For the records below, reproduce exactly the line that contains "Given: Expand the System: ASUS sensor group" and all subsequent lines, with nothing left out and nothing added.

##### DATA SHOWN #####

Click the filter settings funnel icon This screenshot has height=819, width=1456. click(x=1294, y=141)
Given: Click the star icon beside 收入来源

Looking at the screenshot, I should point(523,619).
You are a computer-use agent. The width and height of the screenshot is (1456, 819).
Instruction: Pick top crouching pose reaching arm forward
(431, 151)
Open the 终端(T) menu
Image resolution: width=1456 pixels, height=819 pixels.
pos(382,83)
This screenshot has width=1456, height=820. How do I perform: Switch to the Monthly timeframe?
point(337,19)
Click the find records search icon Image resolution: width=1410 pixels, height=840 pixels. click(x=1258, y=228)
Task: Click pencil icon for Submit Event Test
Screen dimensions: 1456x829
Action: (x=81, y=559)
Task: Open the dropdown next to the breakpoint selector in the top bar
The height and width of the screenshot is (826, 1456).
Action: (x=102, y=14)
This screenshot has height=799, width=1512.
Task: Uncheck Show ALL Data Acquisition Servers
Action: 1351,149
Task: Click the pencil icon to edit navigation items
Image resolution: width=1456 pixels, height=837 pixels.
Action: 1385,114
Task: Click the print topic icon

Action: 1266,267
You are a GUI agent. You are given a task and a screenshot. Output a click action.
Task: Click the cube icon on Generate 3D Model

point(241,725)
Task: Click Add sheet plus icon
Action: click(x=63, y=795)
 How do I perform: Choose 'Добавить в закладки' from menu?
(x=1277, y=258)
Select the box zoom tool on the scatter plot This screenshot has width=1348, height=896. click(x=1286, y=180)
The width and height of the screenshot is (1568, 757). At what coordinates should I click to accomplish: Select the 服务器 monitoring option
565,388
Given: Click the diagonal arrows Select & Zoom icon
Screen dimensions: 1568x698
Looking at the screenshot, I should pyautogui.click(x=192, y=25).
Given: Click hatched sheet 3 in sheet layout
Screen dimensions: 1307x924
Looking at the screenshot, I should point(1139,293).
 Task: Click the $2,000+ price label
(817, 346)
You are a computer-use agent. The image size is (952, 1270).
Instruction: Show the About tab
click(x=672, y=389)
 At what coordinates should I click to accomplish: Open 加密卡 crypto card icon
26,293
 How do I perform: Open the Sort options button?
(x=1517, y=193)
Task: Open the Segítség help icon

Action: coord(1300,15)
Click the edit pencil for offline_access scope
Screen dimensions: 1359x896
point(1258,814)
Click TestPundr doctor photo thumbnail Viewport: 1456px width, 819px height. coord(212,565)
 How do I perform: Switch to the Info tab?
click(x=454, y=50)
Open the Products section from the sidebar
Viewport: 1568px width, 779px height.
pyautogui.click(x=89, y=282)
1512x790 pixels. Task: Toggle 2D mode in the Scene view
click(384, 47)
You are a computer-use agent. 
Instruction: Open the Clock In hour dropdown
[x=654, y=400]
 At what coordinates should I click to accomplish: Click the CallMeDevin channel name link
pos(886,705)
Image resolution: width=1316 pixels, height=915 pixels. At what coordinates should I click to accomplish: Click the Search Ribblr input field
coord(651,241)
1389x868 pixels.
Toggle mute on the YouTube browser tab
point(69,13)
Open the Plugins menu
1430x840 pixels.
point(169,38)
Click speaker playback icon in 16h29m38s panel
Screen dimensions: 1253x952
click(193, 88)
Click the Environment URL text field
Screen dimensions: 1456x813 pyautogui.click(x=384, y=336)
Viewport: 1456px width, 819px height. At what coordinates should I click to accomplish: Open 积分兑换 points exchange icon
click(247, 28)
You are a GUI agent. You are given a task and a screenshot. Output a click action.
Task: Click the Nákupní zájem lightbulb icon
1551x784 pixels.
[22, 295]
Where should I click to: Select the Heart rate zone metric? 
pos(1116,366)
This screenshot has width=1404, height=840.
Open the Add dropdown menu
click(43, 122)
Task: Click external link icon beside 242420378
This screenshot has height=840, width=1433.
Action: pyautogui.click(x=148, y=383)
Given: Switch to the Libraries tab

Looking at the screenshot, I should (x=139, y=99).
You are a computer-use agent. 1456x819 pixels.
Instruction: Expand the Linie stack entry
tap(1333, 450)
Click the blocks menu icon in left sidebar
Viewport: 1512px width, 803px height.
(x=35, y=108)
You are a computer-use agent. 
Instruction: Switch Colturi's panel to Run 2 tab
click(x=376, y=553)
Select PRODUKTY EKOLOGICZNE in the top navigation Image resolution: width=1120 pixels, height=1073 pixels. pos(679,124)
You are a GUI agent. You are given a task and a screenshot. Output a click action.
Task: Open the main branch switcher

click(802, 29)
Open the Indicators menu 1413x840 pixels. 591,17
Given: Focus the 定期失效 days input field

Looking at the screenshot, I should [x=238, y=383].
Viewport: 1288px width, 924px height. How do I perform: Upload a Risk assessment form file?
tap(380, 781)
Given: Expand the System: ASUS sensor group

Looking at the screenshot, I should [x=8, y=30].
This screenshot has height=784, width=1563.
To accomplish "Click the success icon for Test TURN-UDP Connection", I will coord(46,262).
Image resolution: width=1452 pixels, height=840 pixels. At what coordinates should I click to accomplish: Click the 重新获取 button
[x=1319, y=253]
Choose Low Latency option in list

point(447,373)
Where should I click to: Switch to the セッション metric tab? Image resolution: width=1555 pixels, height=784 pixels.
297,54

#####

**TASK OUTPUT:**
Given: Expand the System: ASUS sensor group

Looking at the screenshot, I should [x=8, y=30].
This screenshot has height=784, width=1563.
To accomplish "Click the success icon for Test TURN-UDP Connection", I will coord(46,262).
Image resolution: width=1452 pixels, height=840 pixels. At what coordinates should I click to accomplish: Click the 重新获取 button
[x=1319, y=253]
Choose Low Latency option in list

point(447,373)
Where should I click to: Switch to the セッション metric tab? Image resolution: width=1555 pixels, height=784 pixels.
297,54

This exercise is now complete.